(Editor’s note: This announcement is excerpted and mildly reformatted from an Oct. 5 email from Tom McHugh, Tom.McHugh@mathworks.com.)
Please join MathWorks for complimentary MATLAB seminars Wednesday, Oct. 24, in 401 Hale Library. Register now at mathworks.com/seminars/KSU2012 for these sessions on “Mathematical Modeling & Parallel Computing with MATLAB at Kansas State University”. Presenter: Saket Kharsikar, application engineer.
Mathematical Modeling with MATLAB
9:30 a.m.–noon Wednesday, Oct. 24, Hale 401
Mathematical models are critical to understanding and accurately simulating the behavior of complex systems. They enable important tasks such as forecasting system behavior for various “what if” scenarios, characterizing system response, and designing control systems.
This session will show how you can use MATLAB products for mathematical modeling tasks, including:
- Developing models using data fitting and first-principle modeling techniques
- Optimizing the accuracy of mathematical models
- Simulating models and post-processing the results
- Documenting and sharing models
You will also learn about different approaches you can use to develop models, including developing models programmatically using the MATLAB language, deriving closed-form analytical equations using symbolic computation, and leveraging prebuilt graphical tools for specific modeling tasks such as curve and surface fitting.

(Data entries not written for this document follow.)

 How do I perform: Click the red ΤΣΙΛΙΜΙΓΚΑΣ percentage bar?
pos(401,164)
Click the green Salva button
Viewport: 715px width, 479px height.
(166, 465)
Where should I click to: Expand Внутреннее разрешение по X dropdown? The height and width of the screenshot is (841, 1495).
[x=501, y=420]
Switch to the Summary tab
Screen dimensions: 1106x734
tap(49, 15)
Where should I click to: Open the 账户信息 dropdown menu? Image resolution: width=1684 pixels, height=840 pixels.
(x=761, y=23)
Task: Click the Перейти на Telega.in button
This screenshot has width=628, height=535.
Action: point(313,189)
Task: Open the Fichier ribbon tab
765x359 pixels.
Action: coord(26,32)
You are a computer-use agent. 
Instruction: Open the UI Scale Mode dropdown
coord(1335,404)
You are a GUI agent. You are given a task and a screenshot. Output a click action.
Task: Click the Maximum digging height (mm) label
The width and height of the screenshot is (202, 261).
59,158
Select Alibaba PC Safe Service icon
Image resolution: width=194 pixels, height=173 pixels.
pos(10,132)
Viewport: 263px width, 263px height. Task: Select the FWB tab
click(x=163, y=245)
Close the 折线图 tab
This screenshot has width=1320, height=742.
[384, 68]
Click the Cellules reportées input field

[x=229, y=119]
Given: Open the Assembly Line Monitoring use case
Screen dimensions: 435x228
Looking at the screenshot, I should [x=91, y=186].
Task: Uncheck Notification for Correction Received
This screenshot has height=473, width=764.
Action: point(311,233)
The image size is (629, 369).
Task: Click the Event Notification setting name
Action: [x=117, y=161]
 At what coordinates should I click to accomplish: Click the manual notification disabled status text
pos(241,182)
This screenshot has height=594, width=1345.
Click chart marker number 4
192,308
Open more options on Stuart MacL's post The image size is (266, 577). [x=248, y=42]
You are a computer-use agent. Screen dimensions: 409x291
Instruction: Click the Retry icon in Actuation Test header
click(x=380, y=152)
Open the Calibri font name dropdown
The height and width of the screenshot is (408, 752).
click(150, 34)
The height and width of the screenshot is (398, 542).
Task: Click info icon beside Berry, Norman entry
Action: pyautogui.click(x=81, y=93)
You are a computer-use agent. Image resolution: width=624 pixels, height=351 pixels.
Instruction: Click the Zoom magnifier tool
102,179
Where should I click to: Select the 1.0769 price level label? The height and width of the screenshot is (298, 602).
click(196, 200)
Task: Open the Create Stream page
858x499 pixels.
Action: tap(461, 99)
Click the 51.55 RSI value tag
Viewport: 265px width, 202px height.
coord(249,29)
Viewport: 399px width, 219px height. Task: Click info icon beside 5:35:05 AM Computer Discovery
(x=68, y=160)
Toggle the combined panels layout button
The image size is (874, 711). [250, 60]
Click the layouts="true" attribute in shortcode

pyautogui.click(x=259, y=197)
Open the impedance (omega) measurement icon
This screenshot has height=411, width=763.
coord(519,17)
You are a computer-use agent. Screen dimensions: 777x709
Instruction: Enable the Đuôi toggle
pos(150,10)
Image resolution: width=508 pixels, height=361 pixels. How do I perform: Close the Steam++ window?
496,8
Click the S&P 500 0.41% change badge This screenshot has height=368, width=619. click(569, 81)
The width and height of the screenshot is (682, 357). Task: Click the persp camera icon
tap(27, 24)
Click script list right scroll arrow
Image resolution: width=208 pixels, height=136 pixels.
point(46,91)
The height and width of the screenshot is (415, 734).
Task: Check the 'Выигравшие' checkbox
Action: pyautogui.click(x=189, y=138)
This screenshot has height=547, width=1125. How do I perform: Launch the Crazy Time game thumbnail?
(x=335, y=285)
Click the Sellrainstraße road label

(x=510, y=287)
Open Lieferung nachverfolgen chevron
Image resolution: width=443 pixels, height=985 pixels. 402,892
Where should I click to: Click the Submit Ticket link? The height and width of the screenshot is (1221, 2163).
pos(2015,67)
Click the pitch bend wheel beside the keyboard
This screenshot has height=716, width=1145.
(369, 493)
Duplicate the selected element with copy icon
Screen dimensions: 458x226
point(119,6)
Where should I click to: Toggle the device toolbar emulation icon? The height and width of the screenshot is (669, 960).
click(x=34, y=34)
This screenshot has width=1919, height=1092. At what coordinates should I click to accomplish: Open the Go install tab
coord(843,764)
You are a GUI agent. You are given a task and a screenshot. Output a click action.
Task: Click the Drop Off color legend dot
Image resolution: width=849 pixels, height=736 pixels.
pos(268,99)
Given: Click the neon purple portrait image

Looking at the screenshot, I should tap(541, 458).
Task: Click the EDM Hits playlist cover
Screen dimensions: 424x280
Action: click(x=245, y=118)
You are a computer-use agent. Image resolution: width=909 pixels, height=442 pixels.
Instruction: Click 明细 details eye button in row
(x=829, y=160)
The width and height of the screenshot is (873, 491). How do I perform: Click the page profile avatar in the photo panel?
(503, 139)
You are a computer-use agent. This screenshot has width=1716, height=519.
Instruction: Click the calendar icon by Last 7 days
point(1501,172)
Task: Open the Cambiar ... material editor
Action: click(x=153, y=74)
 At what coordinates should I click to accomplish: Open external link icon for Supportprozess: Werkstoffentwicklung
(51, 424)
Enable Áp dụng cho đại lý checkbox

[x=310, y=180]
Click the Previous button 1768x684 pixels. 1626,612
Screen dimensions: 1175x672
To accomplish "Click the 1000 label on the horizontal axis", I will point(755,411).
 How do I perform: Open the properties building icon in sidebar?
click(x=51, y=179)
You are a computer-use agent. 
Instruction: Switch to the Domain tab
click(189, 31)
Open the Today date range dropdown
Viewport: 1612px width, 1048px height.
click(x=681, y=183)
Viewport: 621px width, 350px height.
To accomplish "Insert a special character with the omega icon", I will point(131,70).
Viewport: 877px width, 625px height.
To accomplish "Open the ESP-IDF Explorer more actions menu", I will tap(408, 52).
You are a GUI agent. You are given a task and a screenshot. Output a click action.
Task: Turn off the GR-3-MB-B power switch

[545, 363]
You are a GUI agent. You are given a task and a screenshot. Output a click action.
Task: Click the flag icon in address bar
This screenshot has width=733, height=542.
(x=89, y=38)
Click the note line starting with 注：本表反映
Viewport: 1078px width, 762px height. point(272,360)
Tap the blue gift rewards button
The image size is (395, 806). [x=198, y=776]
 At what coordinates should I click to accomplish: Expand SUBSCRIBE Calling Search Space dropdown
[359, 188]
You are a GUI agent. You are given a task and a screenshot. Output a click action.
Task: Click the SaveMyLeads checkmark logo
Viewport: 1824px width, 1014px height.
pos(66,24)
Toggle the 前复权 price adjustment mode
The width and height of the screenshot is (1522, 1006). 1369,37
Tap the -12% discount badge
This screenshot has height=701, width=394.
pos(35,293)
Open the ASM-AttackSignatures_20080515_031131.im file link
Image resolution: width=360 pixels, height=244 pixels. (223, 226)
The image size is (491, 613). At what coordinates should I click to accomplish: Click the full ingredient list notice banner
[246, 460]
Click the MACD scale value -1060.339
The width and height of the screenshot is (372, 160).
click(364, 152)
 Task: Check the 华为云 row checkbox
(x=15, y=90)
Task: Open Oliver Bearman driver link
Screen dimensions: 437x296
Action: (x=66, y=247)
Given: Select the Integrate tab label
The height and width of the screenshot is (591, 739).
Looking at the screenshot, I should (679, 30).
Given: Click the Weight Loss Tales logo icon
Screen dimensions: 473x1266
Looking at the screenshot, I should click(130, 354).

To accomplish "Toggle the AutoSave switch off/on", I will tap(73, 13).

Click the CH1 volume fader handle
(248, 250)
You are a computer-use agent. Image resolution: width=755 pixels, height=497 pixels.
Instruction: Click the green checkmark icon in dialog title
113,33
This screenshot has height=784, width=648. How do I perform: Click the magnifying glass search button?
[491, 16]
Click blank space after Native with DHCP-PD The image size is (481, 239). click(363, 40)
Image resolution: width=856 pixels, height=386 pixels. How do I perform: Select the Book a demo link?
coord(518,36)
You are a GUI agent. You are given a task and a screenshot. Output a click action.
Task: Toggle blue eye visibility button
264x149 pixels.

Parallel Computing with MATLAB
1:30–3 p.m. Wednesday, Oct. 24, Hale 401
In this session you will learn how to solve computationally and data-intensive problems using multicore processors, GPUs, and computer clusters. We will introduce you to high-level programming constructs that allow you to parallelize MATLAB applications and run them on multiple processors. We will show you how to overcome the memory limits of your desktop computer by distributing your data on a large-scale computing resource, such as a cluster. We will also demonstrate how to take advantage of GPUs to speed up computations without low-level programming.
- Toolboxes with built-in support for parallel computing
- Creating parallel applications to speed up independent tasks
- Programming with distributed arrays to work with large data sets
- Scaling up to computer clusters, grid environments, or clouds
- Employing GPUs to speed up your computations